>> START
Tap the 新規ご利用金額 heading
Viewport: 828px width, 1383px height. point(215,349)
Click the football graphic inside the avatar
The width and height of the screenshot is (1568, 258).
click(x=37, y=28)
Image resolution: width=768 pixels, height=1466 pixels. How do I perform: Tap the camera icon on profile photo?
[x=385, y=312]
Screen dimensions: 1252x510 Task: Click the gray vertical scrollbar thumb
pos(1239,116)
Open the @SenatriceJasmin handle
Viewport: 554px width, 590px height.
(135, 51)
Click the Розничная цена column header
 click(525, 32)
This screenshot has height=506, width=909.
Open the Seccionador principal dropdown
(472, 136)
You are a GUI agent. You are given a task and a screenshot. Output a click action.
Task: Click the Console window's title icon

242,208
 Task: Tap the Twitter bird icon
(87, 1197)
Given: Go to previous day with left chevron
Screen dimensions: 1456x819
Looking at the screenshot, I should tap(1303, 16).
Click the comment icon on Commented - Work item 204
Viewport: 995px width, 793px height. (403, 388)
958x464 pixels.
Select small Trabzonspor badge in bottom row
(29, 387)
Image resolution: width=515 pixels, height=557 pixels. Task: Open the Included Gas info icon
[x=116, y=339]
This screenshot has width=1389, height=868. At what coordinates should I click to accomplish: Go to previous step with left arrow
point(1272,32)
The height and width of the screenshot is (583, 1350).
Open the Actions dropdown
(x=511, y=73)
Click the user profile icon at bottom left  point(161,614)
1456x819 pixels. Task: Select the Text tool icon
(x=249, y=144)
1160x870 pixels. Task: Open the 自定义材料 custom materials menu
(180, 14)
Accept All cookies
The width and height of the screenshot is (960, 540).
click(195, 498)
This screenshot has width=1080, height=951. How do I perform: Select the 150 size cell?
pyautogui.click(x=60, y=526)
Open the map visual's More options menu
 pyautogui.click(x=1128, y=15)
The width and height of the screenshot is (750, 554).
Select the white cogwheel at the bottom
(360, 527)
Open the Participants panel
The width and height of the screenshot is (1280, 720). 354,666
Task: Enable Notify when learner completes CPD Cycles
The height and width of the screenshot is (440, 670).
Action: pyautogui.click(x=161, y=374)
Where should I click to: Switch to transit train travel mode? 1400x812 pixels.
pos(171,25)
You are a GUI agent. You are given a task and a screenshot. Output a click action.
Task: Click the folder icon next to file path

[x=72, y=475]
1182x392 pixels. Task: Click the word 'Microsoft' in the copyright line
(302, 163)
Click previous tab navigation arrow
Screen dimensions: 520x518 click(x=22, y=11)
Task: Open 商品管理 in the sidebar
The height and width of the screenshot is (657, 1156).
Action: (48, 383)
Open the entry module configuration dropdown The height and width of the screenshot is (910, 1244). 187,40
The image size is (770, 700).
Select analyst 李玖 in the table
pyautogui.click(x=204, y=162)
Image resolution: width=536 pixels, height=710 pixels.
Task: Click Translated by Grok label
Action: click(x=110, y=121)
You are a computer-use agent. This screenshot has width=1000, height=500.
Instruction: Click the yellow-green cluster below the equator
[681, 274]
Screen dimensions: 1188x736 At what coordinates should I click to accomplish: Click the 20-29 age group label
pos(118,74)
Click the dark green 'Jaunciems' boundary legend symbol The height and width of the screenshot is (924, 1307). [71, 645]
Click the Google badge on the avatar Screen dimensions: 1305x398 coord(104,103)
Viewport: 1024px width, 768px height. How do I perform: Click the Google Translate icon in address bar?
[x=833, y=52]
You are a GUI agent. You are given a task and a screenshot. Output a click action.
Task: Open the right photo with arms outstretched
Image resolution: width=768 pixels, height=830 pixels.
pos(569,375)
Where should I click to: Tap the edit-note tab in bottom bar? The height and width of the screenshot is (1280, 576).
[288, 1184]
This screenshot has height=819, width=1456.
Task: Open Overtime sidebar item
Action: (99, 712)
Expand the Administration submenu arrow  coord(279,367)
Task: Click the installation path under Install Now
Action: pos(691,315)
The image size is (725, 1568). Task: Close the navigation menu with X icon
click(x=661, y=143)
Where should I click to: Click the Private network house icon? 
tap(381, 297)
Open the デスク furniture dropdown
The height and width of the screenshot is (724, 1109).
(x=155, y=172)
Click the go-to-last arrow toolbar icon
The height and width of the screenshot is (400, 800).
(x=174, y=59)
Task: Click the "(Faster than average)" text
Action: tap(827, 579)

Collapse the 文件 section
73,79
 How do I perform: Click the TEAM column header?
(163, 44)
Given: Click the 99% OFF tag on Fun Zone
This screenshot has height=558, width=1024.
>> END
WHAT YOU WILL DO.
Please list each line in the items above that contains the word "header". Case counts.

RESULT FOR THIS TASK.
Click the Розничная цена column header
 How do I perform: Click the TEAM column header?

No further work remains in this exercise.